Die Polizei hat am Donnerstagmorgen einer Drogenbande das Handwerk gelegt (Symbolbild). Foto: dpa

Mehr als 500 Polizisten haben am Donnerstag im Raum Ludwigsburg, Stuttgart, dem Rems-Murr-Kreis, dem Enzkreis und Leonberg Razzien gegen eine Drogenbande durchgeführt.

Großraum Stuttgart - Die Polizei hat am Donnerstag einer kriminellen Streetgang das Handwerk gelegt, die vor allem im Großraum Ludwigsburg und in Stuttgart im großen Stil mit Drogen gehandelt hat.

Am frühen Morgen führten mehr als 500 Polizisten im Kreis Ludwigsburg, dem Rems-Murr-Kreis, dem Enzkreis sowie in den Städten Stuttgart und Leonberg Razzien gegen die Bande durch. Sieben Personen wurden dabei verhaftet.

Wie die Polizei meldet, waren die Ermittler mehrere Monate hinter der Streetgang her und schlugen nun mit Durchsuchungs- und Festnahmeaktionen zu. Unter den Einsatzkräften befanden sich etliche, besonders ausgebildete Kräfte und operative Einheiten des Polizeipräsidiums Einsatz, die durch Spezialeinsatzkommandos aus Hessen, dem Saarland und Rheinland-Pfalz sowie von Zoll und Steuerfahndung unterstützt wurden.

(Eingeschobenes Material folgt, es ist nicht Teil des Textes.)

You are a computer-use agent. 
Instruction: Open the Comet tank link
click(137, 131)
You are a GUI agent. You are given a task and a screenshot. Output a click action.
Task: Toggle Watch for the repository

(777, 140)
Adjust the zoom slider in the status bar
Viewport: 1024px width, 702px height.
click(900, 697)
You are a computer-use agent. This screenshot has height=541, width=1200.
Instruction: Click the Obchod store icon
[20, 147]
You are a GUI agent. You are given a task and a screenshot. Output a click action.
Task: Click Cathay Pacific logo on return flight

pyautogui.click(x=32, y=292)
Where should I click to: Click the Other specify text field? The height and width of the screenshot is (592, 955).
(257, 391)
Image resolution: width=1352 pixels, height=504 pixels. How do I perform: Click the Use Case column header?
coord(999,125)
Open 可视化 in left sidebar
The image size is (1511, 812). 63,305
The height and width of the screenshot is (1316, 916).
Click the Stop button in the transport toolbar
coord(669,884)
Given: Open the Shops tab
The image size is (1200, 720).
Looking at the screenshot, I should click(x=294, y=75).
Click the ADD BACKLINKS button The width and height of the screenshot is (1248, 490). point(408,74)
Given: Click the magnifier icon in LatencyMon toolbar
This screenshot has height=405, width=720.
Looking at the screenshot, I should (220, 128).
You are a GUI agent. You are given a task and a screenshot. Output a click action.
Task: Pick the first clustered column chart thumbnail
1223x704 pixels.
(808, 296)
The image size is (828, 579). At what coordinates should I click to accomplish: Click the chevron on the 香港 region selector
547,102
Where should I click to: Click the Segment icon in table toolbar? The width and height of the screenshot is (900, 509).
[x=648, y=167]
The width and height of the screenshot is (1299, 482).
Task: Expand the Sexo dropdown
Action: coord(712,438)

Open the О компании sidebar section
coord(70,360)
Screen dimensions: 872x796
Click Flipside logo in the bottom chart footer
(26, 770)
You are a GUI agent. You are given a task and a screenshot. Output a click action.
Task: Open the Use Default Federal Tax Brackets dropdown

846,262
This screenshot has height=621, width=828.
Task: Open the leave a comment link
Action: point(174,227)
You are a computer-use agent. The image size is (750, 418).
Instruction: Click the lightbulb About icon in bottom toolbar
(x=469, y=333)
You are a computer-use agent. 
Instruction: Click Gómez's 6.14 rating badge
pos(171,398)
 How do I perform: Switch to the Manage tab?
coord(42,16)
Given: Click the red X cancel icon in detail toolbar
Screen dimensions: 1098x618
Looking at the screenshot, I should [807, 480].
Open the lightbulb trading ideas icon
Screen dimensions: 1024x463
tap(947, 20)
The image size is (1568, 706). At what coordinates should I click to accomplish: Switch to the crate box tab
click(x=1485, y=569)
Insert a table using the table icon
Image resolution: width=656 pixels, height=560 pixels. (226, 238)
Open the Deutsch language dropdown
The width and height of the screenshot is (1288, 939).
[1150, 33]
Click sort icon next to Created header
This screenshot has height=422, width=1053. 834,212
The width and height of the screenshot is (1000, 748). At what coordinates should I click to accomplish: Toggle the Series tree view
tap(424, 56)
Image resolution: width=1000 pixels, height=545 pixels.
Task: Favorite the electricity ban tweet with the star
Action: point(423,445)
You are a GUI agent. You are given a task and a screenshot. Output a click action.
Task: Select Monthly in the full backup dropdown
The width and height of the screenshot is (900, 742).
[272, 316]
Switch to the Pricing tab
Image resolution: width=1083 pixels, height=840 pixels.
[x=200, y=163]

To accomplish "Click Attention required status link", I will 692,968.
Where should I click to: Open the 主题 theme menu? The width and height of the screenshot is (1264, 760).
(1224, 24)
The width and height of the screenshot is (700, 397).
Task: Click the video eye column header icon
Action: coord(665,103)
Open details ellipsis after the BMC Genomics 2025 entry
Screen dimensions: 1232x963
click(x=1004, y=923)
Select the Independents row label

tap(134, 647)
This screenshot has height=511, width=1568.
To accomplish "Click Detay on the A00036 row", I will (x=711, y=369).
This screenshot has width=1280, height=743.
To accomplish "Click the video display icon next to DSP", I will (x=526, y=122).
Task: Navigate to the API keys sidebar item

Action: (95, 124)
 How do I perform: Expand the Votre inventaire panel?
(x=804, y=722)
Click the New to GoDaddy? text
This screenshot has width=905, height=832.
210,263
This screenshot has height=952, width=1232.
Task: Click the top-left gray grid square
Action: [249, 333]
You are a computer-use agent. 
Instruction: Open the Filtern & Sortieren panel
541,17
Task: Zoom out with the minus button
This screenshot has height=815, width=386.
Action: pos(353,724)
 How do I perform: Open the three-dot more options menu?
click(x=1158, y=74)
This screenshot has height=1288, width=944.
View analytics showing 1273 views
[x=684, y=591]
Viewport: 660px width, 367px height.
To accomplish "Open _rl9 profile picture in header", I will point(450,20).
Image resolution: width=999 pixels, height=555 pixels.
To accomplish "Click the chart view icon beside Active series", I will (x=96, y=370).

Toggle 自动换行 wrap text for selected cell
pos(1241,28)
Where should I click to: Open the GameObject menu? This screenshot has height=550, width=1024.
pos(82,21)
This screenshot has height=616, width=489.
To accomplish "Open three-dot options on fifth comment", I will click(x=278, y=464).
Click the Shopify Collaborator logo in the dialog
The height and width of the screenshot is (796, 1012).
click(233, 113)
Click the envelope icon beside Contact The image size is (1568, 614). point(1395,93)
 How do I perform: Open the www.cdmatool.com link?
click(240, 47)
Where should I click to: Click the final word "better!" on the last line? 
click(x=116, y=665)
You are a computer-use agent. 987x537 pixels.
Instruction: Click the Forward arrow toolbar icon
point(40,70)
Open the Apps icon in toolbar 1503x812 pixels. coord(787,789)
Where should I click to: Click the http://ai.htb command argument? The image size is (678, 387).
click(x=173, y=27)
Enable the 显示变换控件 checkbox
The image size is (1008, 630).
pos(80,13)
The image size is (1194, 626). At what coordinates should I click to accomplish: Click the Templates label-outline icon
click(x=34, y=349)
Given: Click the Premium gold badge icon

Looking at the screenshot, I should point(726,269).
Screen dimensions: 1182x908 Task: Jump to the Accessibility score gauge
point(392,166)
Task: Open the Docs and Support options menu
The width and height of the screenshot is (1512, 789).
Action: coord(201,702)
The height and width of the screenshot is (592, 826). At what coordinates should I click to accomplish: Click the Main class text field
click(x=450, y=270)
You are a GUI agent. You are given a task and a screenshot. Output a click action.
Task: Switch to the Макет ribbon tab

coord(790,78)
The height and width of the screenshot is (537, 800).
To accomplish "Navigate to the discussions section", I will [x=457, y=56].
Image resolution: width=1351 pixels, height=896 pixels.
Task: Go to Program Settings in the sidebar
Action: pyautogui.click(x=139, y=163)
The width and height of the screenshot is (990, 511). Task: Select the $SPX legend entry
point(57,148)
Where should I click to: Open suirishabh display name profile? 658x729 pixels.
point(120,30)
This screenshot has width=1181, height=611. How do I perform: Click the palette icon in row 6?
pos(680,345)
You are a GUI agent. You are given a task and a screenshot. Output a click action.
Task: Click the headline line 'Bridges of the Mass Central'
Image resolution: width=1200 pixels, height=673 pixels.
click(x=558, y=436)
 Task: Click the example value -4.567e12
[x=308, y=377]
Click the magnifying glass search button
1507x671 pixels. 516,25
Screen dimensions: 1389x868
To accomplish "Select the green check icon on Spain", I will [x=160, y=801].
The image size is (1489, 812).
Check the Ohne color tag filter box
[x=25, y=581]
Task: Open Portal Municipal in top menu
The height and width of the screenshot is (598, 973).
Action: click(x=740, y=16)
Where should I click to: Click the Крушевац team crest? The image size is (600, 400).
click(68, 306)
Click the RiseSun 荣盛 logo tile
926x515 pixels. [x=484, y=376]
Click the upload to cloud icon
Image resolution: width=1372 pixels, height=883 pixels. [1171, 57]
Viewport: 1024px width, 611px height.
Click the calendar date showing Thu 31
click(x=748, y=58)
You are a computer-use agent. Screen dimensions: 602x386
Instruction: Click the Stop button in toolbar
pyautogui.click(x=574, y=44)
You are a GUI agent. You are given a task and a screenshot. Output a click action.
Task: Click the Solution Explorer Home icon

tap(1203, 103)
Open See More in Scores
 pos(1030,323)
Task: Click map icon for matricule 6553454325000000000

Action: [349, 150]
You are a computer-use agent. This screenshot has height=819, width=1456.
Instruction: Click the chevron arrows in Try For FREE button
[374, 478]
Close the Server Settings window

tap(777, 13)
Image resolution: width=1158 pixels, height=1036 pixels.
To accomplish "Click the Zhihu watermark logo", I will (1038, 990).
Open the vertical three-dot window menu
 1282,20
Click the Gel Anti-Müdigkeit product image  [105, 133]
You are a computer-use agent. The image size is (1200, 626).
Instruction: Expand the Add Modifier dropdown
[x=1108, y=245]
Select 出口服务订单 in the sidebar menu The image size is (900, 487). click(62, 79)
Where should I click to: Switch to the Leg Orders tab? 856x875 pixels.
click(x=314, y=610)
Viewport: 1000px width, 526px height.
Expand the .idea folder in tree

Nach intensiven, verdeckt geführten Ermittlungen der Kriminalpolizei des Polizeipräsidiums Ludwigsburg wurden insgesamt 30 Wohnungen, Gaststätten und Geschäftsräume durchsucht. Die Beamten stellten Drogen, Bargeld und Handys sicher.

Gegen sieben Verdächtige lagen bereits Haftbefehle vor

Hintergrund dieser Razzien sind Ermittlungsverfahren, vorwiegend wegen des unerlaubten Handels mit Kokain und Marihuana in nicht geringer Menge, die sich zurzeit gegen 22 Beschuldigte richten. Bei den Durchsuchungen entdeckten die Beamten unter anderem verkaufsfertig portioniertes Kokain und Marihuana, einen sechsstelligen Bargeldbetrag, Mobiltelefone und Speichermedien sowie mehrere Schreckschusswaffen und nach dem Waffengesetz verbotene Gegenstände.

Gegen sieben Tatverdächtige lagen bereits Haftbefehle vor, vier der Männer wurden gleich ins Gefängnis eingewiesen.

„Wir haben es hier mit äußerst gewaltbereiten Schwerkriminellen zu tun, die staatliche Strukturen - einschließlich der Polizei - nicht anerkennen. Wir werden auch in Zukunft derartige Gruppierungen und ihre Anhängerschaft durch polizeiliche Maßnahmen immer wieder empfindlich stören, um deren Gefüge zu zerschlagen“, erklärt Kripo-Chef Frank Spitzmüller.

Polizeivizepräsident Burkhard Metzger ergänzt: „Es ist uns heute nicht nur ein Schlag im Kampf gegen das Milieu der organisierten Kriminalität gelungen. Mit diesem Einsatz wollten wir auch das durch derartige Gruppierungen beeinträchtigte Sicherheitsgefühl der Bürgerinnen und Bürger stärken“.